**Your assignment**
Begin at the first line of the records below and, please, give each line again exactly until the line with "Select the Grid Off radio button" is included.

**Stored records**
◇ ◇ ◇ ◇

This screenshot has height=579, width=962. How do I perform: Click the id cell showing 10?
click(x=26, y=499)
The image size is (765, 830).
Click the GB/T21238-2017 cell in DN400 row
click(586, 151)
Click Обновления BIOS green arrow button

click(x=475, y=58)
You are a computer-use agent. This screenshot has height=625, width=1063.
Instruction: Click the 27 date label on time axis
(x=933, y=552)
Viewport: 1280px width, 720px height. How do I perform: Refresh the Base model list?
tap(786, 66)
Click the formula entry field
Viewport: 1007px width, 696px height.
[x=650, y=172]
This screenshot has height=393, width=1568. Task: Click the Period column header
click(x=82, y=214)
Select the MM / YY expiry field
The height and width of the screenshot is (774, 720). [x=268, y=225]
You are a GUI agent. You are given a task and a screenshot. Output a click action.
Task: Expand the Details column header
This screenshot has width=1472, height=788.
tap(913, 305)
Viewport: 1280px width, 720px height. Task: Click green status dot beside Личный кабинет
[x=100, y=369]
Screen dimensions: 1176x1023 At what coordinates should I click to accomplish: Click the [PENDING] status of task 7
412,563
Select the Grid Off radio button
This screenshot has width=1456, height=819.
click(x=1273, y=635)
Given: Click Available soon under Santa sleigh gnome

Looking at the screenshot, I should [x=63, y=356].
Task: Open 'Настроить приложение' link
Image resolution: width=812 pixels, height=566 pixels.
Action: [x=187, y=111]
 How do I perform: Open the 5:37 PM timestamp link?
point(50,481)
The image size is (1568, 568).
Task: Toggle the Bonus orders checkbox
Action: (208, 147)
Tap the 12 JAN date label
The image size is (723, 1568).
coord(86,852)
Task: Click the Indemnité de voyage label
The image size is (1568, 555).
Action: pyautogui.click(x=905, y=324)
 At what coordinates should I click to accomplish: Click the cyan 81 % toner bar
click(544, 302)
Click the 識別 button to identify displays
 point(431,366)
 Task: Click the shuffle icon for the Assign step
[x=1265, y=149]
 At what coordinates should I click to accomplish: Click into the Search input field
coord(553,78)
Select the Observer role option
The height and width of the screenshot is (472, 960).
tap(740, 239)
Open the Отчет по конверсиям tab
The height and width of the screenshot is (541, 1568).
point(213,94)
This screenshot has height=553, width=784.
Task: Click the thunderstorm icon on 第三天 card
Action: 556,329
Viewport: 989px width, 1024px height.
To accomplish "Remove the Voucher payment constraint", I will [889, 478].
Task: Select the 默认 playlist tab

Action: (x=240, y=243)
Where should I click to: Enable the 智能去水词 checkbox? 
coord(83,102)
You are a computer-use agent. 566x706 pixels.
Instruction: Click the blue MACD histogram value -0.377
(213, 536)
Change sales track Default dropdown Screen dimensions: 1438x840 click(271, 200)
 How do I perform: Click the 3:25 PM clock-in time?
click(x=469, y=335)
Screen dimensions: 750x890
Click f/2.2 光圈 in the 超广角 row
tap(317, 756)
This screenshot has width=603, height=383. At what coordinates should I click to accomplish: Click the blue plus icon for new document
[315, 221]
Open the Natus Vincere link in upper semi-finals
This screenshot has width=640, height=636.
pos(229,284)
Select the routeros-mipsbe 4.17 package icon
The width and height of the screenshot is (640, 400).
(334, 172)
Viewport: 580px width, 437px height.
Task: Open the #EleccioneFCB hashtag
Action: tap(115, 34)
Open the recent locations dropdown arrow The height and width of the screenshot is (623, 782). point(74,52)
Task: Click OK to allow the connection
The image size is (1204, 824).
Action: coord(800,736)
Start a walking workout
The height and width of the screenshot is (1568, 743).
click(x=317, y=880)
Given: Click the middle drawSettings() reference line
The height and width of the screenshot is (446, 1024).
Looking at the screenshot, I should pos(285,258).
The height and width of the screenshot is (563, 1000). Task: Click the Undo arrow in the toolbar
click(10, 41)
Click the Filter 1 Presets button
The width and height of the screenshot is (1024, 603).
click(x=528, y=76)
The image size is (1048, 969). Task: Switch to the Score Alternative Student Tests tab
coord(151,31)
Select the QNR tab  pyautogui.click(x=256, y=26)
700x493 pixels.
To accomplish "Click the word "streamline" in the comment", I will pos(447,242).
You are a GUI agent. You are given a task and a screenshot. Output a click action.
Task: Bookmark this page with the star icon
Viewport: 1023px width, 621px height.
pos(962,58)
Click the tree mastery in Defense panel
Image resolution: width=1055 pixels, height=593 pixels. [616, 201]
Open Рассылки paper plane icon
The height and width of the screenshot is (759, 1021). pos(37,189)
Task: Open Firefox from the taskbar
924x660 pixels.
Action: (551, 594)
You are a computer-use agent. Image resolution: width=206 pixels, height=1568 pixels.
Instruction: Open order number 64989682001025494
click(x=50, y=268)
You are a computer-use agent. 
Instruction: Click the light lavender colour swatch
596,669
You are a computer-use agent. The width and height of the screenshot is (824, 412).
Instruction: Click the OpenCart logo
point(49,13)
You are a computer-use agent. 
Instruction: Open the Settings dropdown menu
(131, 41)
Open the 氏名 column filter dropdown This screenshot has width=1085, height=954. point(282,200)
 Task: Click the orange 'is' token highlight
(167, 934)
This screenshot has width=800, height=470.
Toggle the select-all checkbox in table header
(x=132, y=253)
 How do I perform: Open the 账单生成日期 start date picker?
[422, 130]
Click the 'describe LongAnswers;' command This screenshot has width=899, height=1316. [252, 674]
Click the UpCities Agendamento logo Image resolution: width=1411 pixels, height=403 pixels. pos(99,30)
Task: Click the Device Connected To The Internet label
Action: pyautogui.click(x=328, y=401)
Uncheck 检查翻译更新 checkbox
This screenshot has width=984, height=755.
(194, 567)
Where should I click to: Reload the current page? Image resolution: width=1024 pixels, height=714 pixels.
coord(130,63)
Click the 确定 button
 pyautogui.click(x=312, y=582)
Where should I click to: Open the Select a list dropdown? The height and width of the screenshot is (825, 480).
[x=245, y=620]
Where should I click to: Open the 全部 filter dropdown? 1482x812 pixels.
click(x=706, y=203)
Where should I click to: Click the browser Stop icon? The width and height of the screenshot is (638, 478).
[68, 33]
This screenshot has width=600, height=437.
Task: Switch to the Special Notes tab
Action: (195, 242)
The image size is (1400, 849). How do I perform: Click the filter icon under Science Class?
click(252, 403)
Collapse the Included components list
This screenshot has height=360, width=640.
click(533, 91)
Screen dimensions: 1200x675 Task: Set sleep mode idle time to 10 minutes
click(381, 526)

◇ ◇ ◇ ◇

**Answer to the problem**
This screenshot has height=579, width=962. How do I perform: Click the id cell showing 10?
click(x=26, y=499)
The image size is (765, 830).
Click the GB/T21238-2017 cell in DN400 row
click(586, 151)
Click Обновления BIOS green arrow button

click(x=475, y=58)
You are a computer-use agent. This screenshot has height=625, width=1063.
Instruction: Click the 27 date label on time axis
(x=933, y=552)
Viewport: 1280px width, 720px height. How do I perform: Refresh the Base model list?
tap(786, 66)
Click the formula entry field
Viewport: 1007px width, 696px height.
[x=650, y=172]
This screenshot has height=393, width=1568. Task: Click the Period column header
click(x=82, y=214)
Select the MM / YY expiry field
The height and width of the screenshot is (774, 720). [x=268, y=225]
You are a GUI agent. You are given a task and a screenshot. Output a click action.
Task: Expand the Details column header
This screenshot has width=1472, height=788.
tap(913, 305)
Viewport: 1280px width, 720px height. Task: Click green status dot beside Личный кабинет
[x=100, y=369]
Screen dimensions: 1176x1023 At what coordinates should I click to accomplish: Click the [PENDING] status of task 7
412,563
Select the Grid Off radio button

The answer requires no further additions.